Commerce committee spokesman Johnson said that after the hearing, NIH called the committee asking for "the list," and a staffer sent the coalition list.
To me, the fact that the TVC hit list is prominent enough to be confused with
other lists of "questionable" grants gives credence to the notion that the threat to these researchers is real.
In its October 30th issue, the top journal Nature expressed concern that the ongoing scrutiny is creating a "climate of fear" among researchers and may stifle innovation, noting that
Congress has a right to ask questions about how well the peer-review process works. But applying such pointed scrutiny to individual investigators whose grants have already been funded will have a chilling effect, scaring scientists away from studying issues that may be crucial for the health and well-being of society as a whole.
The research community is already intensely competitive, and for a researcher to stay afloat his or her work must have considerable scientific merit and value. To say that "scrutiny" of this kind threatens the advancement of science and public health is, I fear, a considerable understatement. Consider the work and length of time for any research into HIV and AIDS to become prominent and acceptable to the mainstream public.

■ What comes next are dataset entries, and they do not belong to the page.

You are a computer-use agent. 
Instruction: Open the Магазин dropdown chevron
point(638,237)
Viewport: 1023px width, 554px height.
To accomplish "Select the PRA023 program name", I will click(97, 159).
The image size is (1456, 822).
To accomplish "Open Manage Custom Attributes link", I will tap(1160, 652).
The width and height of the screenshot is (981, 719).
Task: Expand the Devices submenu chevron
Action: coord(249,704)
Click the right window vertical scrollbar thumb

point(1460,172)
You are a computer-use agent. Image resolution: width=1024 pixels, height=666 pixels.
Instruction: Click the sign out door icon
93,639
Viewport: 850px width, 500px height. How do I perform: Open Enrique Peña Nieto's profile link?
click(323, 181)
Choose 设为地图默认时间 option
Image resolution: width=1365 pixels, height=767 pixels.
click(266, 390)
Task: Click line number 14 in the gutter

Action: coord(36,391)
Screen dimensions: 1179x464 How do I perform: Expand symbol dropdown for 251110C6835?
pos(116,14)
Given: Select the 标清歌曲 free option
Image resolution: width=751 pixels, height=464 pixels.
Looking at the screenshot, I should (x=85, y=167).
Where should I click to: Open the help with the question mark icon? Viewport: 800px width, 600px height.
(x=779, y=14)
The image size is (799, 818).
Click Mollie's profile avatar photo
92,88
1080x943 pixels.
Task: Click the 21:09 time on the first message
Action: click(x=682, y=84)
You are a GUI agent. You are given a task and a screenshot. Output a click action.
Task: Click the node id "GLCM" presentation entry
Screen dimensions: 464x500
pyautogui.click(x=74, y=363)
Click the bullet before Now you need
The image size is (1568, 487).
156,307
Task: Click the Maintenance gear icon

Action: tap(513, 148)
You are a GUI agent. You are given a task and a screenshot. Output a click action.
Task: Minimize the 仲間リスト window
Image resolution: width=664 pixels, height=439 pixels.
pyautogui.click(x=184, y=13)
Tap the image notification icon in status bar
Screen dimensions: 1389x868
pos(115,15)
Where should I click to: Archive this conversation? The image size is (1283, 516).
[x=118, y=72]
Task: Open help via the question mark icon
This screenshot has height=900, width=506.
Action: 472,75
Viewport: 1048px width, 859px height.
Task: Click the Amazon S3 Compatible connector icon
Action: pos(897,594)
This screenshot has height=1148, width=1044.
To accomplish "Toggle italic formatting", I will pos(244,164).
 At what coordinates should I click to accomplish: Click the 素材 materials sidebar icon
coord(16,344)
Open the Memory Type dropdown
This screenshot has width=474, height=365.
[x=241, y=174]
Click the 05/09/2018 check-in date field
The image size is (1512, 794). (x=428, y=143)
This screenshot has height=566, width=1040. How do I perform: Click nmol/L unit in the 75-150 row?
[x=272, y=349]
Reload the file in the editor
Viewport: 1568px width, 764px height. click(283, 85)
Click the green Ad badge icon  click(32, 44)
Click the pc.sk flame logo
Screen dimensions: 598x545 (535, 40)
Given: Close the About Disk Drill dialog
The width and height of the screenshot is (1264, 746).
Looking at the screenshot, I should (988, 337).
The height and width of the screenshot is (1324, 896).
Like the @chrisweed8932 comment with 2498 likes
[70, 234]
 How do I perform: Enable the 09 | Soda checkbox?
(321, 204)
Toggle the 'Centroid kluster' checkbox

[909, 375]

If a researcher feels that his or her grant proposal will be shot down due to political concerns, it simply isn't worth investing the considerable time required - usually hundreds of person-hours of work - to put a proposal together. Result: certain topics will simply go uninvestigated. Already, examples of this kind of suppression of certain investigations are being generated by the latest congressional scrutiny:
Dr. Liana Clark says she is reconsidering whether to seek federal financing for new research into birth control use among teenagers after Washington questioned the value of her initial study....
She had hoped for another NIH grant to study whether fears about being unable to get pregnant in the future discourage women from using birth control now.
"If politics is going to play a role in this, how can I go there?" Clark said.
On a personal note, I can report (from sources I regard as quite credible) that Bush Administration officials have been "observing" planning meetings attended by academic researchers at organizations such as the National Institute on Drug Abuse, taking notes on the attendees and the items being discussed. Colleagues tell me that this has stifled the flow of information between scientists, as individual researchers pause to consider the potential implications for their institutions and their personal livelihoods.
My apologies for the excessive length of this entry. I know that this may appear alarmist - but as an informed observer, I can only tell you that the media coverage of this issue is at this point understated.
And consider: over the past twenty years progressives and moderate conservatives alike have made the assumption that the reactionary right was too extreme to attain meaningful influence over government policy in this country. To say that assumption has been in error would be a laughable understatement. It is my dearest hope that we will be roused by this latest assault on progress, and take action while the outcome remains in the balance.